Conventionally, starting with SGML DTDs, schemas for markup languages are defined in terms of grammars to regulate element containment, lists to regulate attribute containment, augmented by datatype constraints on various information elements. In XML, these additional constraints are concerned with enabling graph structures to be represented, rather than describing the semantics or types of information elements. In the late 1990s, many schema languages were developed for XML in anticipation of the development of the World Wide Web Consortium's [XML Schema] schema language. All these schema languages used the grammar-founded approach mentioned above, elaborating on them using objects [SOX], modules [RELAX], production selectors [Assertion Grammars], etc.
But these approaches have certain deficiencies. For a start, SGML used grammars as its schematic paradigm because one does indeed define grammars with it, down to lexical level. The grammar paradigm is not necessary for schemas for XML. Secondly, the grammar approach is not sufficient to express any constraints between information items in different branches of the attribute-value tree which forms the primary view of an XML document. The mechanisms for declaring unique identifies and references do not alter this; mechanisms such as that proposed for [XML Schema] to introduce grammar non-terminals (termed the tag/type distinction) allow an element name to have a different datatype of content model depending on its parent, however this merely allows the type of an element to be constrained by its parent's type as well as by its generic identifier (i.e., by its tag).
These deficiencies are nothing more than schema paradigm limitations. However there are other pragmatic and policy considerations that may make a grammar-based schema paradigm unattractive.
Secondly, an perhaps related to the previous point, it may be even more likely that if a schematic paradigm has language or cultural affinities, that different schema languages may be more or less useful to people with different cognative impairments. I only need to take this point as far as saying the obvious that a complex schema paradigm may be more difficult than a simple one.
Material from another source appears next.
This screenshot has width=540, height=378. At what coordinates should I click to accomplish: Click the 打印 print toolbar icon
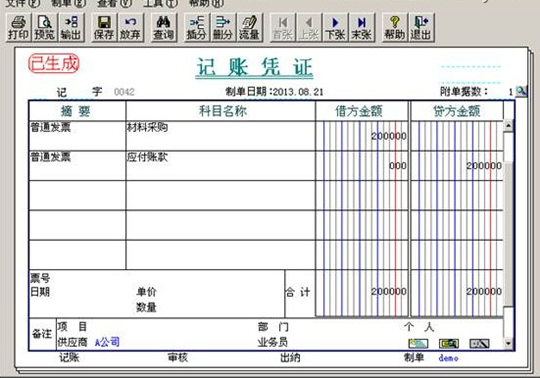pos(19,28)
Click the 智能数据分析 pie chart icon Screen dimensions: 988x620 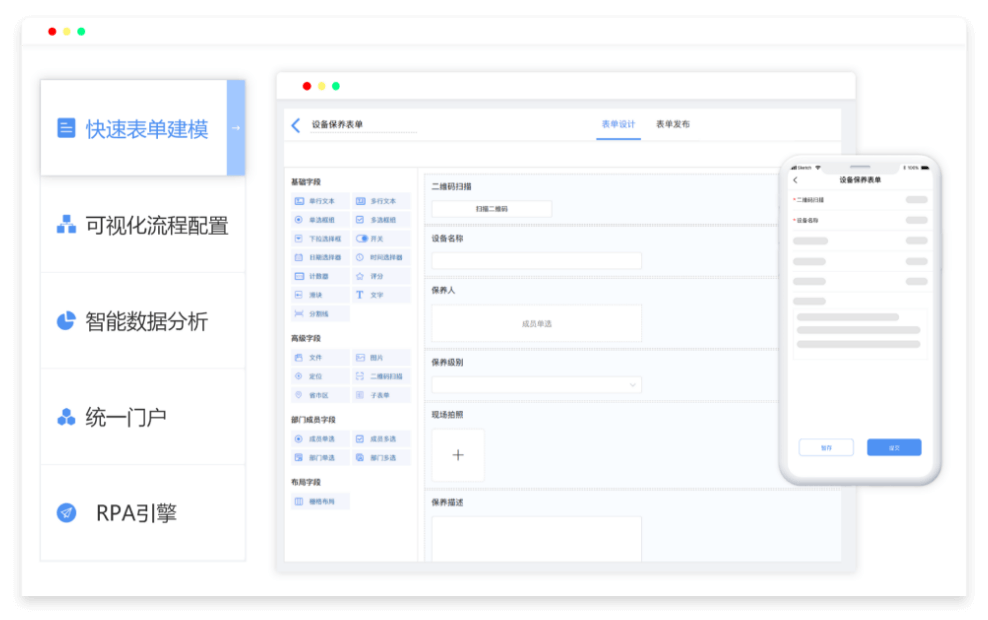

And the difficulty of a schematic paradigm may be more than just its complexity to explain but also its complexity to use and implement.
Third, when considering the needs of schemas for constraints on documents which are needed to support accessibility by disabled people, we come up against what I regard as a fundamental shortfall in existing schema languages: they are designed to support definitional schemas which intend to specifiy exhaustively or canonically the required constraints on a document. However, acessibility constraints are policy constraints imposed on a document in addition to those constraints required to define that document.
Fourthly, after admitting that there can be important non-definitional constraints on a document, the question arises of what other non-definitional constraints can there be? The main one I identify is the requirements of workflow: that some constraints only may come into existence during some phase of a document's lifecycle. Without some notion of constraints that come into play during a phase, one must either weaken constraints on a schema or arbitrarily switch schemas during the document's life cycle.
Fifthly, building on the notion that it is useful to be able to switch constrains in and out during formally defined phases of a document's life cycle, we can see that the ability to group and switch in and out constraints on an ad hoc basis during editing of a document would be useful. It is a common difficulty with validating editors of structured documents that otiose errors are reported for documents under construction and incomplete.
Thus one consideration leads to the next, and the result can be considerable doubt that grammars form an adequate schematic paradigm for documents for the World Wide Web. These are some of the needs and considerations underpinning development of the Schematron assertion language.
The <assert> element is used to tag positive assertions about a document. For example,
<assert>An 'dog' element should contain two 'ear' elements.</assert>This asssertion is something that is expected to be true of the document. If a document is validated against the schema, and the test for this assertion fails, an application can take some action. Schematron does not specify any actions: it only allows assertions to be tested, for the parts of assertions to be given roles, for the assertions to be grouped into rules, for the rules to be grouped into patterns, and for the patterns to be activated in various phases.
The <report> element is used to tag negative assertions about a document. For example,
<report>This dog has a bone.</report>Within these two elements, it is possible to use a <name> element, which gives the specific name of the context element for which the assert statement failed or the report statement succeeded. The <name> element can also have an attribute value in which an [XPath] expression can be given; this allows the name of an element or attribute different to the context element to be specified. Because some implementations of Schematron may format these names differently. For better formatting, an element <emph> is also allowed; its only use is to allow names of elements or attributes to be specified in assertions to have the same format as those provided by evaluating the <name> element.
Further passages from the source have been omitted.